Your Legal Questions Answered

Should Church run halfway house?

I am the pastor of a 501(c)(3) church. The county we live in is making available to us, at no charge, a house to use as a halfway house for female drug addicts when they get released from the county prison. We are thinking of operating the halfway house as a project of the church under a separate fictitious name. Can we do this? Is it advisable to do this? Or should we help the persons from our church who will run this ministry form another 501 (c)(3)? 

Good question, to which there may be no necessarily correct answer.  Ordinarily, I would recommend that an operating charity undertaking an entirely new type of activity, which has a totally separate funding stream and a significantly different risk profile, spin the activity off into a separate nonprofit entity. This is particularly true when the energy for the new venture will be supplied by only certain members or directors of the operating charity and the effort does not have the emotional investment of the whole board, as appears may be the case here. The insulation of the separate structure can protect the current operating entity from a whole lot of downside risk and still redound to its benefit if successful.

The issue is somewhat different with a church, however. Many churches include a variety of educational or social service activities within their religious mission without challenge.  It can be advantageous in part because there is basically no required public accountability for a church.  It doesn’t have to obtain recognition of exemption from the IRS and doesn’t have to file Form 990 tax information returns. The public is entirely in the dark, except to the extent that the church wants to make its information public, about its salaries, finances, governance, and operations generally. That may be information it does not want to share with the public (or even with its members if they are not voting members of a nonprofit corporation who have a legal right to such information).
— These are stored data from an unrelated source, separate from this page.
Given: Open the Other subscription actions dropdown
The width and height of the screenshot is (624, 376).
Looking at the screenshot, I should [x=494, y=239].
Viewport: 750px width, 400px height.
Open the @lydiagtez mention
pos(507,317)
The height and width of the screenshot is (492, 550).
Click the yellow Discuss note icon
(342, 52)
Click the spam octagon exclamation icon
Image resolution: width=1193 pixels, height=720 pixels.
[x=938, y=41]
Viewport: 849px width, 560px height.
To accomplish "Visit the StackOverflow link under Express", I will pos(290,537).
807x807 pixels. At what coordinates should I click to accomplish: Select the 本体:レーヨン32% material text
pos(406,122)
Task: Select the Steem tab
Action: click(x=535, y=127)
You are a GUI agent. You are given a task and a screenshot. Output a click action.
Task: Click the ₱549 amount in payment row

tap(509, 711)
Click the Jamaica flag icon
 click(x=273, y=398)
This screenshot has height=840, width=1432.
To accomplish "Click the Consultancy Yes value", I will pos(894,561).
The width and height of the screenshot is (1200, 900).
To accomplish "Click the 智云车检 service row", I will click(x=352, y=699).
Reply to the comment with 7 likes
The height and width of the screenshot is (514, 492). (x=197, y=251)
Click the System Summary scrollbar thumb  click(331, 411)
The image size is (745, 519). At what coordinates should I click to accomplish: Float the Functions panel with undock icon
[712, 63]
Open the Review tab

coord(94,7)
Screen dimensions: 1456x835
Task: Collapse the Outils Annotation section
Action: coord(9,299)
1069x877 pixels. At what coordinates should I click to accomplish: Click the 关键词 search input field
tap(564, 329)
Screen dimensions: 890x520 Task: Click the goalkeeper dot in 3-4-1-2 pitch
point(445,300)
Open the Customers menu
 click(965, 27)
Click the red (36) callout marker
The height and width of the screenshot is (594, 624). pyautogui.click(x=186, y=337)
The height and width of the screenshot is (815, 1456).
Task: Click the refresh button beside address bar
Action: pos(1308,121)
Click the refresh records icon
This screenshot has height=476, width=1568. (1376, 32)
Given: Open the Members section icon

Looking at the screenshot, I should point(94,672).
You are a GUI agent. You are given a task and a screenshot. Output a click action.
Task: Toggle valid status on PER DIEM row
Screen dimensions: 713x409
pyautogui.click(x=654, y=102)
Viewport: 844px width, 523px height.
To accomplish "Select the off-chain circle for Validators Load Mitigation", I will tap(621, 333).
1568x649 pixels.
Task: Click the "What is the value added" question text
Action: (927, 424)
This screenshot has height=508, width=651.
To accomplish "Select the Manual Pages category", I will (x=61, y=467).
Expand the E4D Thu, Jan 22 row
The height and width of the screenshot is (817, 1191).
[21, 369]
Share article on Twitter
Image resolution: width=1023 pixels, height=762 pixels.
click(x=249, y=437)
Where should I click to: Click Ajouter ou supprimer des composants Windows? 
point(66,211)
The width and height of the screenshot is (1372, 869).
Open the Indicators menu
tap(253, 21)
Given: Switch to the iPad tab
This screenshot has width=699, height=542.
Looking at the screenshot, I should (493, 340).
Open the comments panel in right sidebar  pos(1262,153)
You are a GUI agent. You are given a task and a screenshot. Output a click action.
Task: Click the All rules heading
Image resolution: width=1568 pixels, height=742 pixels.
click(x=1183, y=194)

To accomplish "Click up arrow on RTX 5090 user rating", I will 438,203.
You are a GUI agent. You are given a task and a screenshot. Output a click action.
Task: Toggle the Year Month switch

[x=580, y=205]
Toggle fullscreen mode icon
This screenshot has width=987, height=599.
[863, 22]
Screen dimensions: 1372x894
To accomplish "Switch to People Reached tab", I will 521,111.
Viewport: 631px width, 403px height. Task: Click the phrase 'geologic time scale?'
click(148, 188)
One complicating issues here are whether a governmental body may constitutionally give free use of public property to a church. Even if the municipal attorney says it is ok, someone who wants greater separation of church and state might challenge and hold the project up for a long time. If the municipality can’t give the church property directly, that probably resolves the structural issue.

But if the government can provide the property free, will it demand financial reporting beyond that directly related to the halfway house project? It may require the church to make cost or other allocations that would involve disclosures not now required by law. The requirement for additional disclosure may also sway the ultimate decision on structure.